Am Sonntagabend herrscht an der Station dort großer Auflauf. An diesem Tag ist Senegal der Gastgeber in der Station Afrique, jenes Land, in dem auch die Wurzeln von Bürgermeister Gnabaly liegen, der verschiedene NOK, die Zentralregierung und verschiedene Sponsoren für die Finanzierung des Projekts gewinnen konnten.

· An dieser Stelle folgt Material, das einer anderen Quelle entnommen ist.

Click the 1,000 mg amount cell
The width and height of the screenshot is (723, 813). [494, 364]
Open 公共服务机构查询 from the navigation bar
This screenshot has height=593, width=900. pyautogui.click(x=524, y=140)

Vor dem Einlass bilden sich lange Schlangen, Senegals Superstar Youssou N'Dour wird heute auf der großen Bühen singen. 20 Euro Eintritt sind für den bekannten Sänger immer noch ein Klacks. »Eigentlich ist der Eintritt sogar frei«, sagt Matthias Poignavent, 37, technischer Direktor der Station Afrique. »Aber mit den 20 Euro können wir erreichen, dass wir nicht überrannt werden.« 3000 Leute finden Einlass, fast alle Besucher stammen aus der kleinen Vorstadt, die langgezogen auf einer Seine-Insel liegt: 8500 Einwohner, 84 Nationalitäten, man gehört zum ärmsten Department Frankreichs, dem 93.
Die Station hat einen Wasserspielplatz für die Kinder, eine Leinwand mit Liegestühlen und eine Menge Stände, an denen sich die Länder präsentieren. »Auch als kleine Stadt mit armer Bevölkerung kann man groß denken«, sagt Matthias Poignavent. Als Youssou N'Dour schließlich unter dem Jubel der Besucher auf die Bühne kommt, tanzen 3000 Menschen. Die Banlieues feiern sich selbst.